RN46A-B14

1,25-dihydroxyvitamin D represses SERT and degradation (MAO-A) gene expression in cultured rat serotonergic neuronal cell lines

To date, low brain serotonin and active vitamin D metabolite (1,25D) have been linked to atypical behavior such as autism and depression. It was previously demonstrated that 1,25D can cause TPH2 expression in rat serotonergic neuronal cells. However, other serotonin pathway components have not been evaluated.

To determine if vitamin D affects the major route of serotonin reuptake and degradation, the influence of 1,25D on the expression of SERT and MAO-A was assessed by quantitative real-time PCR in differentiated serotonergic rat raphe RN46A-B14 cells. Cells in culture were challenged with 1, 10, and 100 nM 1,25D, and mRNA was isolated, reverse transcribed to cDNA and probed for SERT and MAO-A expression. Figure 1a illustrates that SERT is unaffected by 1 and 100 nM 1,25D-treatment, but a concentration of 10 nM 1,25D significantly represses SERT mRNA expression by 59%. Thus, the response of SERT to 1,25D is biphasic, reminiscent of the U-shaped curves generated when plotting circulating 25-hydroxyvitamin D levels versus disease and death in humans. Strikingly, MAO-A displays an identical regulatory pattern of expression when challenged with a range of 1,25D concentrations in differentiated serotonergic rat raphe RN46A-B14 cells (Fig. 1b).
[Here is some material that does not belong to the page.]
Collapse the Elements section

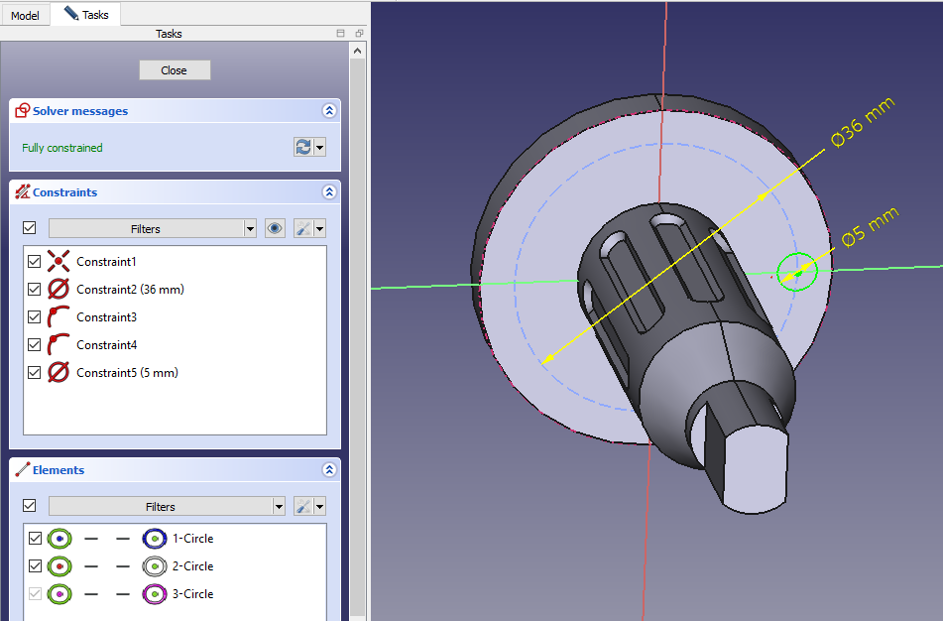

MAO-A is similarly unaffected by 1 and 100 nM 1,25D-treatment, but a concentration of 10 nM 1,25D significantly represses MAO-A mRNA expression by 51%. Therefore, two neurally expressed genes exhibit a similar profile of regulation by 1,25D, and the data suggest that certain levels of the vitamin D hormone appear to be capable of suppressing serotonin reuptake and catabolism.

Fig. 1. Effect of 1,25D on selected serotonin degrading pathway and control mRNAs in a serotonergic neuronal cell line (Sabir M S, Haussler M R, et al., 2018).
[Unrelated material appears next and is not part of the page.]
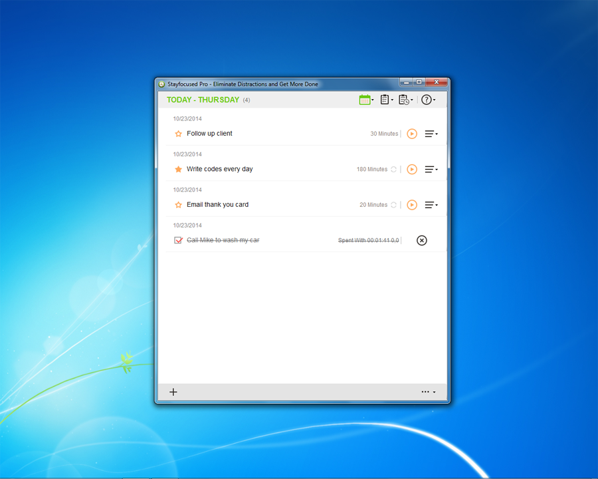
Task: Open the three-dots more menu at bottom
Action: tap(428, 392)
Pomegranate Derivative Urolithin a Enhances Vitamin D Receptor Signaling to Amplify Serotonin-Related Gene Induction by 1,25-Dihydroxyvitamin D

The active metabolite of vitamin D (1,25D) up-regulates genes through the vitamin D receptor (VDR). Urolithin A, a pomegranate metabolite, induces mitophagy through AMPK. The two together could alter the expression of neuroendocrine genes.

To assess whether urolithin A also increases 1,25D/VDR driven transcription on native chromatin, Livingston et al. quantified CYP24A1 mRNA using qPCR. 1,25D induced CYP24A1 12.6 fold in HEK293 cells (Fig. 2A). The presence of 10 µM urolithin A increased this induction to 3.3 fold. Urolithin A alone had no effect, consistent with its inability to bind the VDR directly. They next asked whether urolithin A produced similar effects in HEK293 cells (Fig. 2A) and RN46A-B14 cells (Fig. 2B). In RN46A-B14 cells, 1,25D induced cyp24a1 8 fold, which was augmented in the presence of urolithin A to a total induction of 100 fold. They also tested resveratrol as a second nutraceutical compound that has been shown to activate AMPK. Resveratrol augmented 1,25D/VDR-mediated transcription, but to a lesser and non-significant degree. They also observed that resveratrol decreased the potency of urolithin A in the presence of both compounds (Fig. 2B, far right treatment group). Urolithin A is the only nutraceutical they tested that can significantly and potently augment VDR-driven gene induction on native chromatin at a half-maximal concentration of 10 μM.

Fig. 2. Effect of 1,25D and UroA and/or Res on CYP24A1 mRNA concentrations in cultured cells (Livingston S, Mallick S, et al., 2020).